Start of PASSAGE SHOWN

On October 21, 1845, a group of citizens met at the Lyceum Hall in Cambridge, Massachusetts, to adopt resolutions in opposition to the annexation of Texas as a slave state. Henry Wilson served as the chairman of the meeting, and William Lloyd Garrison offered the following resolution, which was adopted without opposition:

Resolved, That should the perfidious and illegal act of Texan annexation be consummated at the next session of Congress, it will be the constitutional duty of the Legislature of Massachusetts promptly to declare, in the name of the people, that such act is null and void, and can never receive their sanction, be the consequences what they may.

End of PASSAGE SHOWN
Start of EXCERPTED RECORDS

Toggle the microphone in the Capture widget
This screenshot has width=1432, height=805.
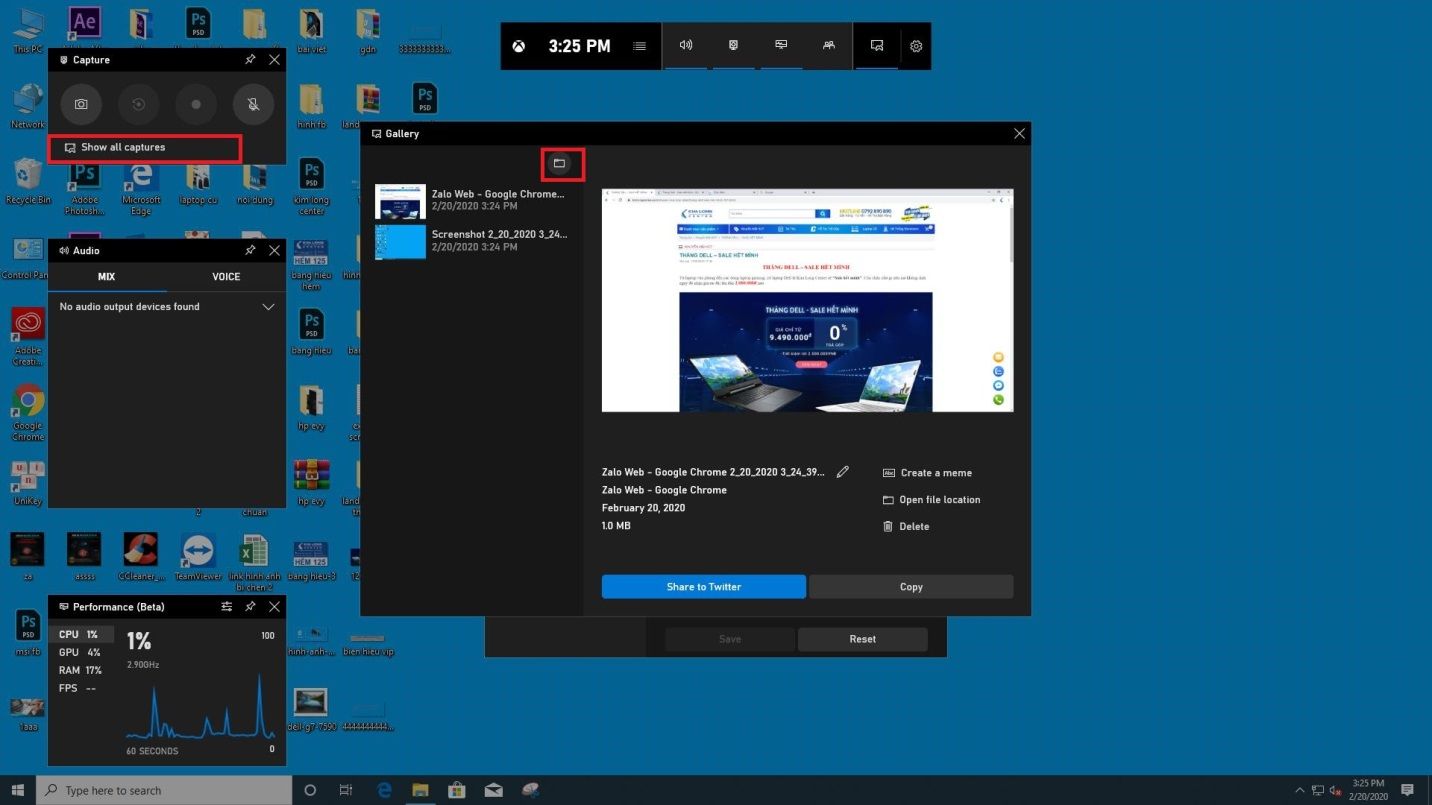pos(253,104)
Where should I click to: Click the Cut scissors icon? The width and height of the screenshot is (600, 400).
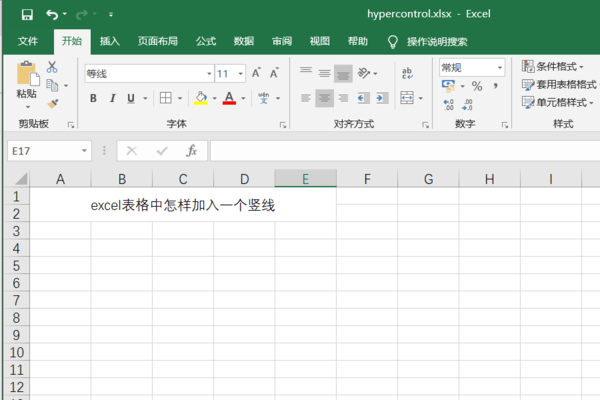pyautogui.click(x=52, y=68)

End of EXCERPTED RECORDS

→ **DIRECTIVES**
1. Name every place mentioned in the passage about the 1845 Cambridge meeting, counting each only once.
2. In the passage about the 1845 Cambridge meeting, who chaired the meeting?
The listing comes from a source unrelated to the passage.

→ **FINAL RESULTS**
1. Lyceum Hall, Cambridge, Massachusetts, Texas

2. Henry Wilson